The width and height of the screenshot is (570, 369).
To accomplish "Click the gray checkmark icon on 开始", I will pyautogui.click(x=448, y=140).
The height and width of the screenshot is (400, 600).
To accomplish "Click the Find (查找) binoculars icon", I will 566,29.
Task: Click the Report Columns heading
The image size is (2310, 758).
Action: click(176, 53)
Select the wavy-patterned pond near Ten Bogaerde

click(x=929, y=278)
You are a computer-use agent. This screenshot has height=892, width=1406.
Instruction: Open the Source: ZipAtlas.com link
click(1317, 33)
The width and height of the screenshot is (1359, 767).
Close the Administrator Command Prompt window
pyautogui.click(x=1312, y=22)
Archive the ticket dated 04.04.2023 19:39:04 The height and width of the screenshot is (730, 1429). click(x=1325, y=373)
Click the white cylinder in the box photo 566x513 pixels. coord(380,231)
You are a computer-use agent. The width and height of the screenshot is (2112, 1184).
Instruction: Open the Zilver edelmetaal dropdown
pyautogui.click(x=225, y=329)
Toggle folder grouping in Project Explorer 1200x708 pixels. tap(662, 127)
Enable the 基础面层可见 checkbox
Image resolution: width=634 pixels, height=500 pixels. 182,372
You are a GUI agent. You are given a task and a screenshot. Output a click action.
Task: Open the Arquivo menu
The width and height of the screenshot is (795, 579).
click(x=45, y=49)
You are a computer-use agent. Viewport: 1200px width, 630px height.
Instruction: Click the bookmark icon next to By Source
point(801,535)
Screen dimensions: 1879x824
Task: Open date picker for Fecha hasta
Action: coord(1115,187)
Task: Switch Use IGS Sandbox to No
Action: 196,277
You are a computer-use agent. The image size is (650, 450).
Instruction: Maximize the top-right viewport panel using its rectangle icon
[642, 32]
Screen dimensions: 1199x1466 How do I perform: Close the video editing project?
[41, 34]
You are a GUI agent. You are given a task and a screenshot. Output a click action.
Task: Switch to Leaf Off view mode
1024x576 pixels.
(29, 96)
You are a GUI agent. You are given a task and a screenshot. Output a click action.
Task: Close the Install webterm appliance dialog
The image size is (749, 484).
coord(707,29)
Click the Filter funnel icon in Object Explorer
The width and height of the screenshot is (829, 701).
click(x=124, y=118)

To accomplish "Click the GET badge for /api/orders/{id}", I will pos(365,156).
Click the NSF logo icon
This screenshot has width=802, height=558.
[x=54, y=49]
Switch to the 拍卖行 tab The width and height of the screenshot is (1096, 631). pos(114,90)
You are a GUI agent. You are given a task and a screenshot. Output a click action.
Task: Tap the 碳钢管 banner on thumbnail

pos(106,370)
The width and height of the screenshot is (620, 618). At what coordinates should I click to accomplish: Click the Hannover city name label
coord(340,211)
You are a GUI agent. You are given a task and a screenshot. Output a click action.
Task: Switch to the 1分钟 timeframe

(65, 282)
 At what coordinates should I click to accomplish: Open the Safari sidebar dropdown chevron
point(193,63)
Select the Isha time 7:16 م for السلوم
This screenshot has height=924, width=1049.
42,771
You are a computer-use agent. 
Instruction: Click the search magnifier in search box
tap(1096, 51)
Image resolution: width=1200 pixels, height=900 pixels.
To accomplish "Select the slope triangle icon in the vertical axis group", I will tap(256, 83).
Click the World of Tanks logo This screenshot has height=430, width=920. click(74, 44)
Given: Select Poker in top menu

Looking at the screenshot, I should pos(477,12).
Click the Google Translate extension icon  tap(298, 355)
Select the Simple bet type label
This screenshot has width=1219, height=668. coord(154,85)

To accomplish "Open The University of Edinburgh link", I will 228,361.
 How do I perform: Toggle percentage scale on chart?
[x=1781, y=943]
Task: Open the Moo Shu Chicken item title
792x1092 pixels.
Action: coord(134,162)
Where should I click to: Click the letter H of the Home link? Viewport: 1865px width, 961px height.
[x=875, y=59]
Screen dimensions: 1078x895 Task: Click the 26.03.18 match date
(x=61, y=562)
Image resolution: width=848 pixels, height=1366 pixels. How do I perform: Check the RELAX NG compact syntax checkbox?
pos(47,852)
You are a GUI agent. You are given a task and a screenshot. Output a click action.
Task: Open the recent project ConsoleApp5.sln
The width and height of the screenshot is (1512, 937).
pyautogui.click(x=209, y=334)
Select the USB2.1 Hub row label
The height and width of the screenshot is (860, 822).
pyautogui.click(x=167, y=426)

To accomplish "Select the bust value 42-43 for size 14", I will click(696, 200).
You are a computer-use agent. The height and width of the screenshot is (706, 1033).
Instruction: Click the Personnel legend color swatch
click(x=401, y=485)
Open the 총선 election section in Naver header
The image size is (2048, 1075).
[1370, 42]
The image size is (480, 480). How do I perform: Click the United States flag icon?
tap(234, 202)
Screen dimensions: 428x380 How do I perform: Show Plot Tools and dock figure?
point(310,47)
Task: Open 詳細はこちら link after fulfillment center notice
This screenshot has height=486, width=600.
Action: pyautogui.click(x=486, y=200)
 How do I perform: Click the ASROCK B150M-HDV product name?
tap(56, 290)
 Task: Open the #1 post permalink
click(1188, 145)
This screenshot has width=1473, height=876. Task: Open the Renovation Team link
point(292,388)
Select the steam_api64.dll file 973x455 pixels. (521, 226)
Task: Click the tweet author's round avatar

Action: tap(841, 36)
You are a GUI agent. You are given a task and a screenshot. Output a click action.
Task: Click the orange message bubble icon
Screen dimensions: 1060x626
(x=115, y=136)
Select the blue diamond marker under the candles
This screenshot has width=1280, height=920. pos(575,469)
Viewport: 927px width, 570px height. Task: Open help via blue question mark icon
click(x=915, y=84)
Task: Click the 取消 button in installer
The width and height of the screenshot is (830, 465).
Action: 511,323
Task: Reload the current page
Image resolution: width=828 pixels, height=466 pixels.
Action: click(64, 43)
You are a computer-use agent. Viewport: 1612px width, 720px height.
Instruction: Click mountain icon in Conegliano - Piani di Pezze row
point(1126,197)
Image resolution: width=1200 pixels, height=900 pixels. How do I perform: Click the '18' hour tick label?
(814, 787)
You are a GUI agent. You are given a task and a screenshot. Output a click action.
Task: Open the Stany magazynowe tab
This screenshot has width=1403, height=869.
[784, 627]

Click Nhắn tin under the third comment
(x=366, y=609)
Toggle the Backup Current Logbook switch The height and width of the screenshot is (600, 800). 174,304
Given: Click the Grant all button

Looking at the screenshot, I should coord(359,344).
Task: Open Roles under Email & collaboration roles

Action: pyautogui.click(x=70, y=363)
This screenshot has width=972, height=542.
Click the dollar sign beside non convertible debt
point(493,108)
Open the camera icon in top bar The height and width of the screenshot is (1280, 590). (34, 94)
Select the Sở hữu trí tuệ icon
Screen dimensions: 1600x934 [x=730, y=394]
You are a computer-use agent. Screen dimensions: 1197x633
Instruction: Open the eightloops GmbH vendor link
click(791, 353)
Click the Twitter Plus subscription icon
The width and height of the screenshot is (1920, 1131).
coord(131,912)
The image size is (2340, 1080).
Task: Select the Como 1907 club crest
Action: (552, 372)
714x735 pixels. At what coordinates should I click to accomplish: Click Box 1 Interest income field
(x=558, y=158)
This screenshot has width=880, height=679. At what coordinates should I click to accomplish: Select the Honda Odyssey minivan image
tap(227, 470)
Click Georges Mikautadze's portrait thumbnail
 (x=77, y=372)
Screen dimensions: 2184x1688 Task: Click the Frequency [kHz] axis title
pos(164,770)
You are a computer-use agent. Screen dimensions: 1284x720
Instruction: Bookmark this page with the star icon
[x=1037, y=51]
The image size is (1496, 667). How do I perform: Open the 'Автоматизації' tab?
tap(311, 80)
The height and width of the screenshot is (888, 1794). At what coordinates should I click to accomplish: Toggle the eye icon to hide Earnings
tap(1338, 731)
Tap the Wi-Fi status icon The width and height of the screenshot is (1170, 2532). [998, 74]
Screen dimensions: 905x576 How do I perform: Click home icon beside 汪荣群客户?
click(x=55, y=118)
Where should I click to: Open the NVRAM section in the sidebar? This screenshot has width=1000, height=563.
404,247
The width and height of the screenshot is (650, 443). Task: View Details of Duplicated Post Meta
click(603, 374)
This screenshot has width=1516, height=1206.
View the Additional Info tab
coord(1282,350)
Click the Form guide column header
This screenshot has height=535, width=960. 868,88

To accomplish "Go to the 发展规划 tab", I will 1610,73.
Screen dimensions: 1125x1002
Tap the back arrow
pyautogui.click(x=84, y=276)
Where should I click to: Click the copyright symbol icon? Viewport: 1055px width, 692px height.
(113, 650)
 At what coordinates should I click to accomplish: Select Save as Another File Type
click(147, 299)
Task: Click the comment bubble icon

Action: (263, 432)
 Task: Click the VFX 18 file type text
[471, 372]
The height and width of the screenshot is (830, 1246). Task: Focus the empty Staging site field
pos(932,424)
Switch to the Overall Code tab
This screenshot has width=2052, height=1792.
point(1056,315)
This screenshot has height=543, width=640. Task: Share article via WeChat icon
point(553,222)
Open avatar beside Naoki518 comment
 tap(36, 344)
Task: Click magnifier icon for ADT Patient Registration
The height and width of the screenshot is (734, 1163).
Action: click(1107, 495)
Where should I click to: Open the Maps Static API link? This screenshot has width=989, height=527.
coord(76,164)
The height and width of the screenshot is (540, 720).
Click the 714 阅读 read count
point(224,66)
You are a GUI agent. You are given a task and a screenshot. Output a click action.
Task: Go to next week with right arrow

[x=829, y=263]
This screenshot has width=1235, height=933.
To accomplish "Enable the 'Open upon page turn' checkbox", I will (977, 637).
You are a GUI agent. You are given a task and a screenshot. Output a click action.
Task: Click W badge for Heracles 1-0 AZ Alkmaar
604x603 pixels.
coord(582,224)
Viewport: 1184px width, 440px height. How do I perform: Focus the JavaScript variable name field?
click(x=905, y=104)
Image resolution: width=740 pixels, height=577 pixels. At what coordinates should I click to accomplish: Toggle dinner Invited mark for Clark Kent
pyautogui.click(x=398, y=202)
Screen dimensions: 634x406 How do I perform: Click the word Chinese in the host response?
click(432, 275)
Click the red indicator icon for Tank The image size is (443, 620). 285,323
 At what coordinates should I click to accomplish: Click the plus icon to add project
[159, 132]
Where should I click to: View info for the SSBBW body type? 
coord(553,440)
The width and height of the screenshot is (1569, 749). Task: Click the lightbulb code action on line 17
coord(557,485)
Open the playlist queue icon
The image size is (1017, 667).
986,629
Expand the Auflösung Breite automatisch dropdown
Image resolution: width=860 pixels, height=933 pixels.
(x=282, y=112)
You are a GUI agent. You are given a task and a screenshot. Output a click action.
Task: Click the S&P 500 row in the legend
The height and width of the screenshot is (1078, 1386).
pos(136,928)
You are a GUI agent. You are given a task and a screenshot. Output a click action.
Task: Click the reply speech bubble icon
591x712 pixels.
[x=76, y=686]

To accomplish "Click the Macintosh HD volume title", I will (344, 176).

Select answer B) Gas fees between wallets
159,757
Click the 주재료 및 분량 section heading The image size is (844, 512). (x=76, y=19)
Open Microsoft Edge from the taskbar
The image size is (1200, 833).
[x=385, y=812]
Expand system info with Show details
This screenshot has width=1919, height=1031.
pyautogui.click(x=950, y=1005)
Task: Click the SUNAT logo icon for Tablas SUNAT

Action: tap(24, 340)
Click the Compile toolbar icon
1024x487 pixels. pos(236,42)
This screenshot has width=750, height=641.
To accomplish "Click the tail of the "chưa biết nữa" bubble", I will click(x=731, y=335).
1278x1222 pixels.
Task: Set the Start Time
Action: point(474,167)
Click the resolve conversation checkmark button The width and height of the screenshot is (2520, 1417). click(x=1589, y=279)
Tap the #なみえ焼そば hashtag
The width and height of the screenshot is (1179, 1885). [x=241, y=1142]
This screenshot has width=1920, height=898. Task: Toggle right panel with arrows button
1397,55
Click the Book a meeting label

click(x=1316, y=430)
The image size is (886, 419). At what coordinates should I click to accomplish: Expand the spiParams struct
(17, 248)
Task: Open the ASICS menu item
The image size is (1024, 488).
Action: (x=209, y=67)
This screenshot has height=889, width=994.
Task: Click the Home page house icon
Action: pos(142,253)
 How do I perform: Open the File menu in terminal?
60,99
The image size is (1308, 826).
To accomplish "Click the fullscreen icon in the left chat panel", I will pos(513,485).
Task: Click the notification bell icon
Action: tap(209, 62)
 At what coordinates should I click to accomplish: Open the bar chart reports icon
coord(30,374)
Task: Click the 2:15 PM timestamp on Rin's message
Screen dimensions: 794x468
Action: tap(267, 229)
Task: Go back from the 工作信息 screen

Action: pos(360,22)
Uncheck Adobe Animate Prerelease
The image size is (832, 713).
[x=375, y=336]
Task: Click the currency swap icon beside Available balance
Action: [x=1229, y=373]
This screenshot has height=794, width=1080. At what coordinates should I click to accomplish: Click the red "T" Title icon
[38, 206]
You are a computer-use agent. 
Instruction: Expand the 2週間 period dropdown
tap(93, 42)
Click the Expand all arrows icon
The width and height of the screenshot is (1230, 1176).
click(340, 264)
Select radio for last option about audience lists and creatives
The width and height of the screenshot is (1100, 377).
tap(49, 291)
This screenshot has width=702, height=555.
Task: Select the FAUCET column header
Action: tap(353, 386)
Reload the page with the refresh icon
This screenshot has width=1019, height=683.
|---|
> **WHAT THE TASK ASKS**
Pull every line containing the word "checkmark" out of the entries above.

> **TASK OUTPUT**
To accomplish "Click the gray checkmark icon on 开始", I will pyautogui.click(x=448, y=140).
Click the resolve conversation checkmark button The width and height of the screenshot is (2520, 1417). click(x=1589, y=279)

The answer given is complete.